A vis de grand frais pour cet automne ! Le nom de la fragrance, KenzoAir claque comme une invitation à faire un tour au bois ou au bord de la mer. Le flacon ? Il ressemble à un… courant d’air ou à une fenêtre ouverte sur le ciel. Pourtant, il s’agit bien d’un bloc de verre. Sculpté et dépoli par l’artiste Laura de Santillana, il a acquis un aspect immatériel et aérien. KenzoAir est un irrésistible vétiver… Frais, simple et léger. En tête, une concentration de bergamote, chahutée par l’anis, fuse et se déploie dans un grand souffle de fraîcheur.
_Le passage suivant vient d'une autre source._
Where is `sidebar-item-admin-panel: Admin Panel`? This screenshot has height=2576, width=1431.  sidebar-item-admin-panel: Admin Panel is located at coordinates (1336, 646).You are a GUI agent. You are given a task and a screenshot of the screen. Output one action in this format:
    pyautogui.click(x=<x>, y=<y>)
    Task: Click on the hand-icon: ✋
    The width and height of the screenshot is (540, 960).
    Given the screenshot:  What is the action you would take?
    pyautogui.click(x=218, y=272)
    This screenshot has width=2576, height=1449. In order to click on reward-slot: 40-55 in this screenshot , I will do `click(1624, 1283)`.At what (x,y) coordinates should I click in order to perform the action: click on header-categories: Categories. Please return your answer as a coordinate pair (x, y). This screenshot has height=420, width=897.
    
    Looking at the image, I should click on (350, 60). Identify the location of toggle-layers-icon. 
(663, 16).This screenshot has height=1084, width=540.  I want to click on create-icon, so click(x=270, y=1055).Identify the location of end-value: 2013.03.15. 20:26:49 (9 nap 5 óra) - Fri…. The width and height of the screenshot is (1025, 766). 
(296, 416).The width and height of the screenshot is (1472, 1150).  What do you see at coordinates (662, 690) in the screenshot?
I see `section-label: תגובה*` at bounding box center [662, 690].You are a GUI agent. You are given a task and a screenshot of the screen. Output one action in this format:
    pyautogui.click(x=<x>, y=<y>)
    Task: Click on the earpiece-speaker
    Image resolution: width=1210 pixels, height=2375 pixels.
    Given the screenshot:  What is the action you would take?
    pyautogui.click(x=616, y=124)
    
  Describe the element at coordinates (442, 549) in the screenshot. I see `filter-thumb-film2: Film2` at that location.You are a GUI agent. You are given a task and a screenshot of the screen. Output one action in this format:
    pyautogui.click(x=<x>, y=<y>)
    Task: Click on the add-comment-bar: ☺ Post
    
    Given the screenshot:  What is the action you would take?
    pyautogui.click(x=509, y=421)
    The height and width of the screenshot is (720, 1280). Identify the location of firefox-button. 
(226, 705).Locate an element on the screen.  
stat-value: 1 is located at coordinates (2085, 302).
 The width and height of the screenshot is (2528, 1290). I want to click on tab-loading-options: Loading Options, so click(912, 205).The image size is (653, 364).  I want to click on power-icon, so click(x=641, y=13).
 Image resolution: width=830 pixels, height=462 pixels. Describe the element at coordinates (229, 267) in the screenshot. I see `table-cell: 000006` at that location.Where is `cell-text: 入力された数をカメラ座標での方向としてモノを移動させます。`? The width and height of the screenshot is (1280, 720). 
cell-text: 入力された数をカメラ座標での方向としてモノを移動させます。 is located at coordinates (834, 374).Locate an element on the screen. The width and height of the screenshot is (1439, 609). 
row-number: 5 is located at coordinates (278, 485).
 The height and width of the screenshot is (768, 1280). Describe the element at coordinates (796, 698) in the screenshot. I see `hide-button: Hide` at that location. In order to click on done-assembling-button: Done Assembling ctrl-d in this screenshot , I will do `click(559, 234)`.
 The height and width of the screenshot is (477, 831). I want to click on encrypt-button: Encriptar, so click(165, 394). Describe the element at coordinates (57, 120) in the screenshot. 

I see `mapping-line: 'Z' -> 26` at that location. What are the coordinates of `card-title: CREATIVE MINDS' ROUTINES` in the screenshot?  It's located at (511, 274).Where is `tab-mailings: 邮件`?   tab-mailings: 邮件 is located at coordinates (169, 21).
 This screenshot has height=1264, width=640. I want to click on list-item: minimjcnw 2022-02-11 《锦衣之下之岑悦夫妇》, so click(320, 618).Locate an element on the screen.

Il est relayé par une ambiance plus chaude et rassurante. Les notes boisées claires, des accords cédrés, ambrés et musqués sont admirablement orchestrés autour de l’huile essentielle de vétiver de Haïti. Urbain et champêtre à la fois, Trussardi Jeans se porte avec nonchalance et décontraction, comme un jeans familier et confortable. C’est une fougère fraîche et boisée, interprétée à l’italienne. Le départ pétille de notes croquantes de cédrat, de figue et de cassis. Le c£ur est juteux grâce à quelques zestes de lychee, aromatisées avec du romarin. Progressivement, l’ambiance se réchauffe avec l’entrée en scène des bois et des muscs, pour dessiner un sillage subtilement enveloppant et sensuel.